Srdjan a 35 ans. Il est programmeur et vit à Novi Sad, la deuxième ville de Serbie. Il participe activement au mouvement de protestation qui, parti début novembre des mondes estudiantin et agricole, touche aujourd’hui une grande partie de la société civile du pays. «Au moment où je vous écris, du bruit s’élève des rues et des balcons, comme tous les jours à 19h30. Les gens sifflent et font du bruit avec des couverts et des casseroles, les voitures klaxonnent dans les rues», raconte-t-il.


Son dernier fait d’armes remonte au vendredi 11 avril: «Des étudiants de l’université ont publié sur les réseaux sociaux une invitation à se rendre au campus à 1h30 du matin. De nombreux sympathisants se sont déplacés sans même savoir de quoi il s’agissait. J’étais alors au pub et, lorsque j’ai appris que nous allions bloquer les transports publics de Novi Sad, je suis rentré chez moi, j’ai pris mon sac à dos et suis allé les rejoindre. J’ai fait du café et du thé pour tout le monde jusqu’au petit matin. Ce blocage a eu lieu, car les bus publics devaient servir à conduire les partisans du régime à leur rassemblement de Belgrade, qui s’est tenu samedi 12. Je peux vous dire que certains éléments des forces de police anti-émeutes, qui autrefois faisaient un usage parfois excessif de la force, font maintenant preuve de plus de retenue».
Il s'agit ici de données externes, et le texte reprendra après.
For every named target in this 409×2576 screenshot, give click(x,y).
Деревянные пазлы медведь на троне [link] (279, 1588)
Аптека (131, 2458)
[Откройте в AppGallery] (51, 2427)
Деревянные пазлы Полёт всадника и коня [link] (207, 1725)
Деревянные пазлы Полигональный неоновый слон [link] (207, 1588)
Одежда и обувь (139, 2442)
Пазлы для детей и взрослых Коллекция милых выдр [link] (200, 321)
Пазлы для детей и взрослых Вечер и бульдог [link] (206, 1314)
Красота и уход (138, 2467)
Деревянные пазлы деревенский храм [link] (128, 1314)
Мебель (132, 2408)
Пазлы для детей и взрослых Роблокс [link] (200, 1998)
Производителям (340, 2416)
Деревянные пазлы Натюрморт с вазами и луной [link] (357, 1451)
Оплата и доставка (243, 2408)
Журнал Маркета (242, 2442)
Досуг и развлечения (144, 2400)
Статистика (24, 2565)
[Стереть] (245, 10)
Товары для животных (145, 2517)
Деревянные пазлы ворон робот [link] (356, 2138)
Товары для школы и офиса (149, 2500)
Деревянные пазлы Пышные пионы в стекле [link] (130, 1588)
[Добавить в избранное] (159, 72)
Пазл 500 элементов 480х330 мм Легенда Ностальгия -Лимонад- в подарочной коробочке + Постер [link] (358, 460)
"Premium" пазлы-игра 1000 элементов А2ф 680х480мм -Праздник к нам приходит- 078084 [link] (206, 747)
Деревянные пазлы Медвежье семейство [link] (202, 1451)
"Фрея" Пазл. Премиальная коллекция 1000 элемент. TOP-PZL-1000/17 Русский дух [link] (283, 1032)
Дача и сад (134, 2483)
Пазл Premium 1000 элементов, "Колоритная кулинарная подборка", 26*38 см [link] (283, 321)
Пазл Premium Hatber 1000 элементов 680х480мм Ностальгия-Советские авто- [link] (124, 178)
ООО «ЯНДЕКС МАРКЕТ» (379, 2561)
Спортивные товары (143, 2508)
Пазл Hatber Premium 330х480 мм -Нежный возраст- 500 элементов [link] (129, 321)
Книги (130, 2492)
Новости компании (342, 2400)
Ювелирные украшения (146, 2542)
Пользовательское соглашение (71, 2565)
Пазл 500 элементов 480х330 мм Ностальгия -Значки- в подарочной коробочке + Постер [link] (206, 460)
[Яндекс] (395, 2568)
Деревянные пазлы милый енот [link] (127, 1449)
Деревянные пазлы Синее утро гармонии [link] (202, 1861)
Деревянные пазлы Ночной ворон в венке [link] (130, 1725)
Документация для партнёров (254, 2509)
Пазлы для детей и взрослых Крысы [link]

La corruption dans le viseur


Srdjan est loin d’être un cas isolé. Eva*, 38 ans, cadre du secteur privé dans le nord du pays, était à la grande manifestation organisée par les étudiants à Belgrade le 15 mars dernier: « Le régime, incapable de trouver une réponse aux blocages et conscient que satisfaire les revendications des étudiants entraînerait l'emprisonnement de tous, y compris du président, a recouru à des groupes de hooligans qui attendaient au parc Pionirski. En témoignent les nombreuses photos et vidéos circulant sur les réseaux et montrant des hommes masqués, armés de marteaux et de haches. Ils ont jeté des pierres et d'autres objets sur les étudiants. Un silence de quinze minutes en hommage aux victimes de la tragédie de Novi Sad a été violemment interrompu par une sorte de canon sonore. J'étais alors dans le parc Manjež, mais j'ai entendu le bruit et l'agitation». À sa montre, il était bien 19h11, heure avérée de l’événement.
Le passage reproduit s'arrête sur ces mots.